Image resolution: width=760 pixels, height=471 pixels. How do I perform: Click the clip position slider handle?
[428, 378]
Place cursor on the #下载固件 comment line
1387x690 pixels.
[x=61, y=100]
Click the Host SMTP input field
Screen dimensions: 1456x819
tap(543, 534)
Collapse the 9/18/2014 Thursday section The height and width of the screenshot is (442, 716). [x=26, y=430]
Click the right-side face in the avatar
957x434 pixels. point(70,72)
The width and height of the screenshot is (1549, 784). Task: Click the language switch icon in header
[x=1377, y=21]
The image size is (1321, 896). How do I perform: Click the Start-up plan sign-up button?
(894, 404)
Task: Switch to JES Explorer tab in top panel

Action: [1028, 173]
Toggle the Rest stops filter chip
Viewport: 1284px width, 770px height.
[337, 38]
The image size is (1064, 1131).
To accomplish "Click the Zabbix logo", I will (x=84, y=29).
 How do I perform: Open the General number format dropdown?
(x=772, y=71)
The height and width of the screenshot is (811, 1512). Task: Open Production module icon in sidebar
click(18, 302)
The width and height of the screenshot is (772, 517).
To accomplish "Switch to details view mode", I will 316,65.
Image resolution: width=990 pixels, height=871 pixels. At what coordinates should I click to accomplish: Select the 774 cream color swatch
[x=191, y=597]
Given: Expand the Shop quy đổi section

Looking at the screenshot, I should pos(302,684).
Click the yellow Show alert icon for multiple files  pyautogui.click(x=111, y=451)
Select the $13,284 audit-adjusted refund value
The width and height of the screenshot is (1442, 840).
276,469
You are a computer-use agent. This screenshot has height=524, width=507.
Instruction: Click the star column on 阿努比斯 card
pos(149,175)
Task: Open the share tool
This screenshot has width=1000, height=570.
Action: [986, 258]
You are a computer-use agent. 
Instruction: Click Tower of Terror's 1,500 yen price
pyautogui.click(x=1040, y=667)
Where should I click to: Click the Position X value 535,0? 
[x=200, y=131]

:::

● Given task
Give the lines above as a Markdown table with the columns Row and Line, numbering each row and leaving out blank lines.

● Response to the exercise
| Row | Line |
|---|---|
| 1 | Image resolution: width=760 pixels, height=471 pixels. How do I perform: Click the clip position slider handle? |
| 2 | [428, 378] |
| 3 | Place cursor on the #下载固件 comment line |
| 4 | 1387x690 pixels. |
| 5 | [x=61, y=100] |
| 6 | Click the Host SMTP input field |
| 7 | Screen dimensions: 1456x819 |
| 8 | tap(543, 534) |
| 9 | Collapse the 9/18/2014 Thursday section The height and width of the screenshot is (442, 716). [x=26, y=430] |
| 10 | Click the right-side face in the avatar |
| 11 | 957x434 pixels. point(70,72) |
| 12 | The width and height of the screenshot is (1549, 784). Task: Click the language switch icon in header |
| 13 | [x=1377, y=21] |
| 14 | The image size is (1321, 896). How do I perform: Click the Start-up plan sign-up button? |
| 15 | (894, 404) |
| 16 | Task: Switch to JES Explorer tab in top panel |
| 17 | Action: [1028, 173] |
| 18 | Toggle the Rest stops filter chip |
| 19 | Viewport: 1284px width, 770px height. |
| 20 | [337, 38] |
| 21 | The image size is (1064, 1131). |
| 22 | To accomplish "Click the Zabbix logo", I will (x=84, y=29). |
| 23 |  How do I perform: Open the General number format dropdown? |
| 24 | (x=772, y=71) |
| 25 | The height and width of the screenshot is (811, 1512). Task: Open Production module icon in sidebar |
| 26 | click(18, 302) |
| 27 | The width and height of the screenshot is (772, 517). |
| 28 | To accomplish "Switch to details view mode", I will 316,65. |
| 29 | Image resolution: width=990 pixels, height=871 pixels. At what coordinates should I click to accomplish: Select the 774 cream color swatch |
| 30 | [x=191, y=597] |
| 31 | Given: Expand the Shop quy đổi section |
| 32 | Looking at the screenshot, I should pos(302,684). |
| 33 | Click the yellow Show alert icon for multiple files  pyautogui.click(x=111, y=451) |
| 34 | Select the $13,284 audit-adjusted refund value |
| 35 | The width and height of the screenshot is (1442, 840). |
| 36 | 276,469 |
| 37 | You are a computer-use agent. This screenshot has height=524, width=507. |
| 38 | Instruction: Click the star column on 阿努比斯 card |
| 39 | pos(149,175) |
| 40 | Task: Open the share tool |
| 41 | This screenshot has width=1000, height=570. |
| 42 | Action: [986, 258] |
| 43 | You are a computer-use agent.  |
| 44 | Instruction: Click Tower of Terror's 1,500 yen price |
| 45 | pyautogui.click(x=1040, y=667) |
| 46 | Where should I click to: Click the Position X value 535,0?  |
| 47 | [x=200, y=131] |